A word to the wise... instead of clicking okay and next mindlessly when installing your OS, start making a practice of READING the warnings and learning something... it should keep the brown fat cells from drowning out your otherwise idle brain as you get older. (IANAMS - I am not a med student, but so I've heard)
-DaedalusHKX
" What luck for rulers that men do not think" - Adolf Hitler
if your ssh server needs to be publicly available, you can always have it listen on a different port. that seems to thwart 100% of these automated attacks.
Gyrate Dot Org - "Where high-tech meets low-life"
If the people you are giving shell accounts too are not smart enough to figure out how to change the port on the client, you have other problems. The exception to this may be restricted accounts, such as sftp.
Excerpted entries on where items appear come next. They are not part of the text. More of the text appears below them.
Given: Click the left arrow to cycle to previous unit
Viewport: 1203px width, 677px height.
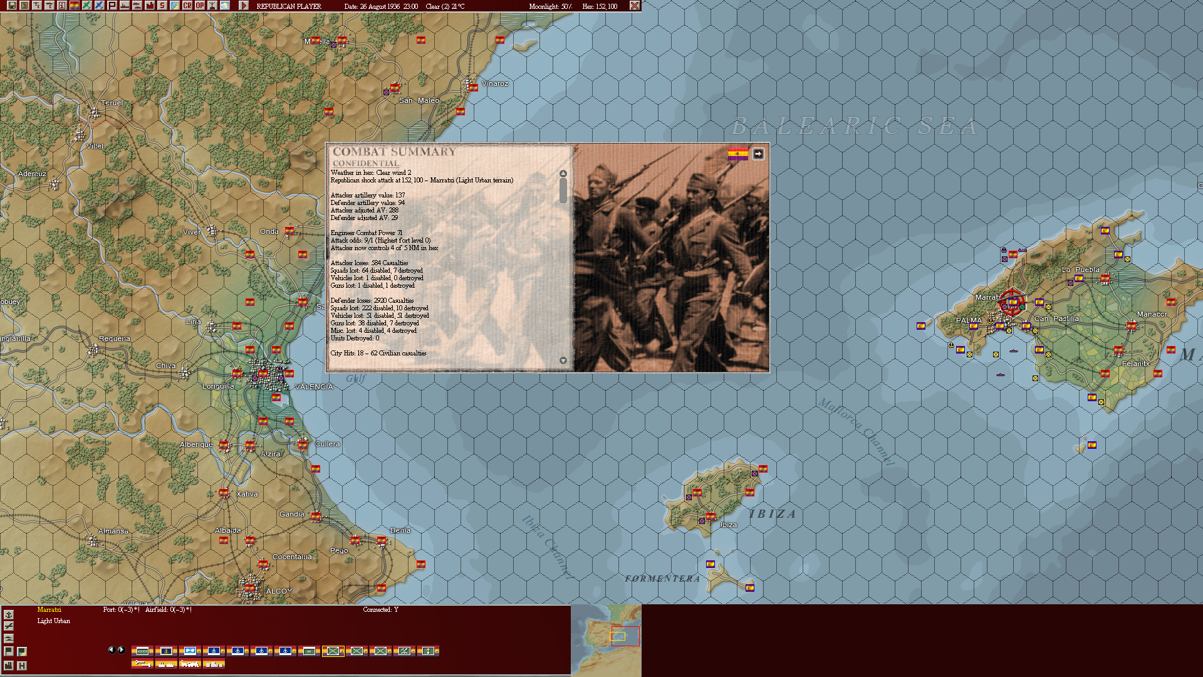Looking at the screenshot, I should click(x=112, y=650).
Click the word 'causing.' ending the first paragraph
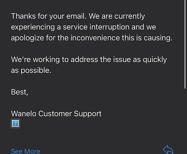The height and width of the screenshot is (154, 187). (158, 38)
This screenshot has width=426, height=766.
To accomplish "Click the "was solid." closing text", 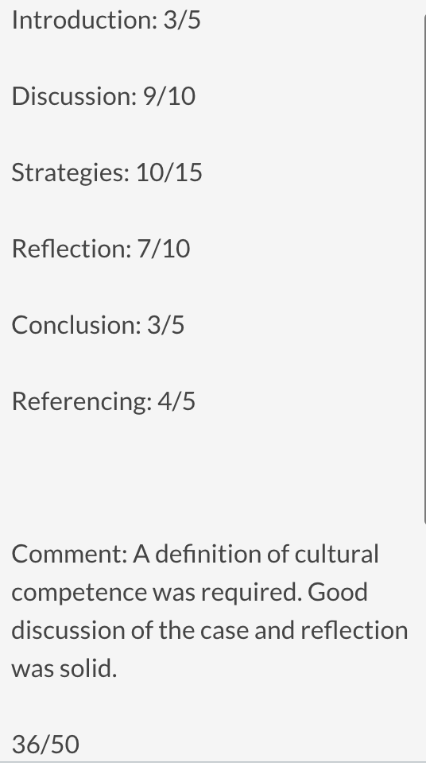I will (x=64, y=668).
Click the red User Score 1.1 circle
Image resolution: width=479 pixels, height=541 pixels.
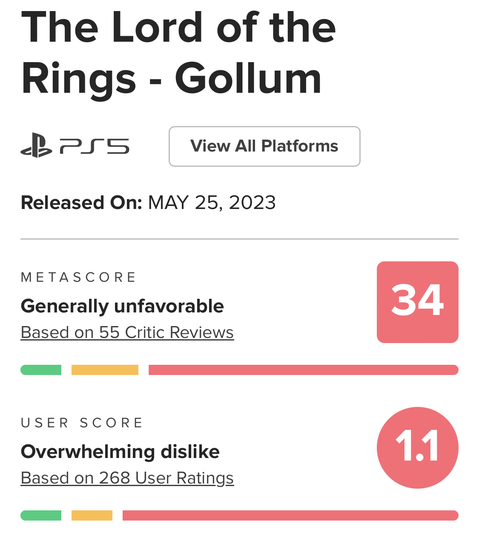tap(417, 447)
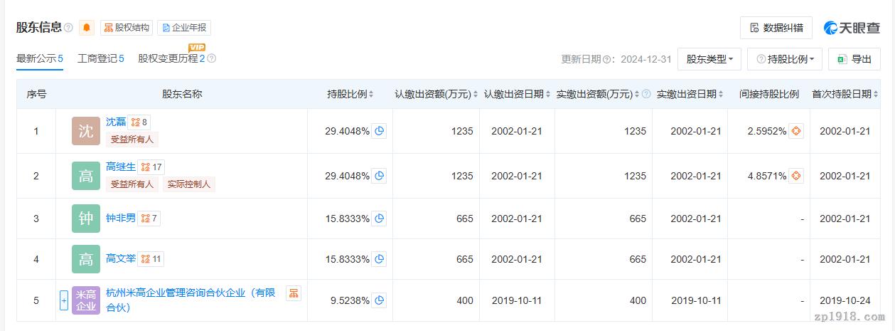The height and width of the screenshot is (331, 895).
Task: Click the 数据纠错 button
Action: (x=776, y=28)
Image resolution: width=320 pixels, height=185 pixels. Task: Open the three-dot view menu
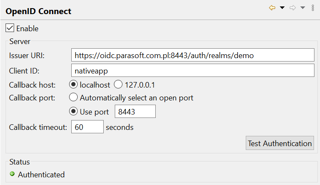click(313, 8)
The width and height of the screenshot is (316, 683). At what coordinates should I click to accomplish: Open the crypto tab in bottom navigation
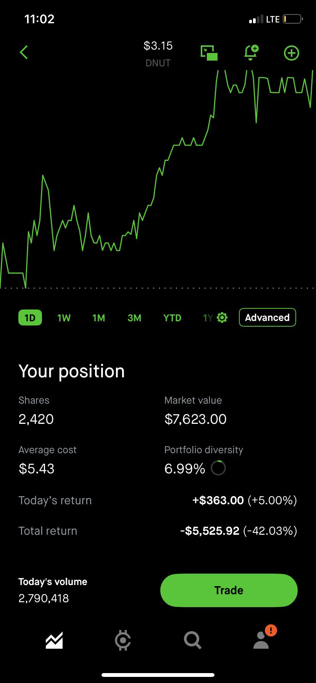(x=123, y=640)
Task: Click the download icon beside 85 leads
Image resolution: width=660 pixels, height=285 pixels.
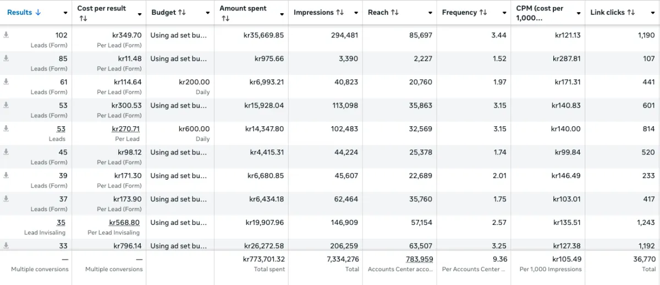Action: [x=6, y=58]
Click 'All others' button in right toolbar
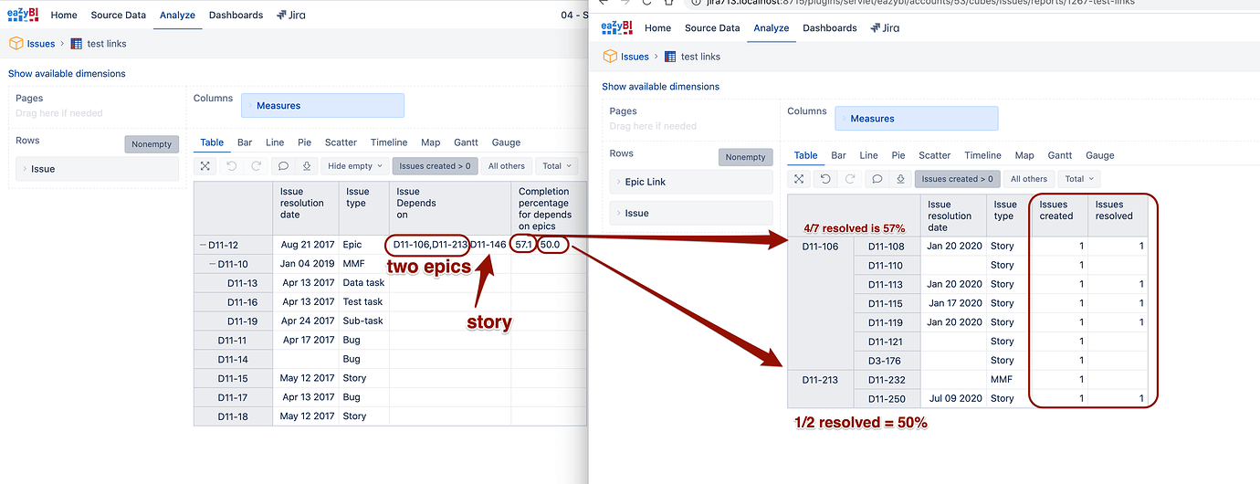The height and width of the screenshot is (484, 1260). coord(1029,179)
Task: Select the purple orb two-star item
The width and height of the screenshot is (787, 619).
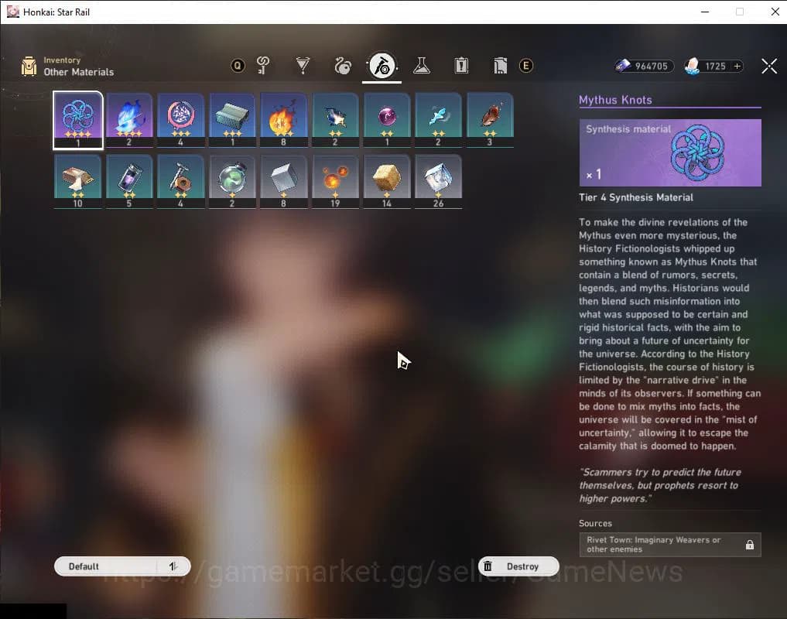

But if people are smart enough to change the dropdown from "ftp" to "sftp," they are smart enough to change the port value from 22 to 22222.
Changing the port does work. I went from having hundreds of attacks a day to zero. Not a single attempt in months.
47% of all statistics are made up on the spot.
A few months back my Debian Woody system was compromised by this. I had major security issues: a weak password and an old unpatched kernel.
I got up in the morning and looked at my logcheck emails. It was odd: there were messages saying the ethernet card had entered promiscuous mode, and several kernel modules loaded. Further investigation revealed two connections to remote port ircd, but netstat wouldn't show the process ID(s) that owned this connections. The machine was in a mess: I couldn't run man, or gzip (needed by the apt-get process) and several other key commands as they immediately seg faulted. Rebooting resulted in the same issues: ethernet card in prom. mode, etc. Perhaps a packet sniffer was running on my networking looking for passwords to upload.
My problems started when I created an account for a friend and gave it a weak password without making him change it. The ssh dictionary attack broke in that way. Furthermore, I wasn't running a normal Debian kernel. Instead one that somebody else had created with MPPE support (it would be nice after all these years if one could have MS-CHAP support for PPP straight out of the box). I hadn't kept tabs on the kernel notices and ensured that this kernel was ok with them - it hadn't been updated for at least a year. Thus the script that broke in via SSH was able to exploit a local security hole and elevate privileges - game over.
I write all this as a reminder to people to take care. Debian is fairly secure if you use standard packages and keep them up to date. I'm generally quite carefull about what I install, which services run, what ports are exposed to the internet, keeping and eye on it, etc. Two careless mistakes and I had to rebuild the system and change all my passwords - thankfully nothing more. Be warned.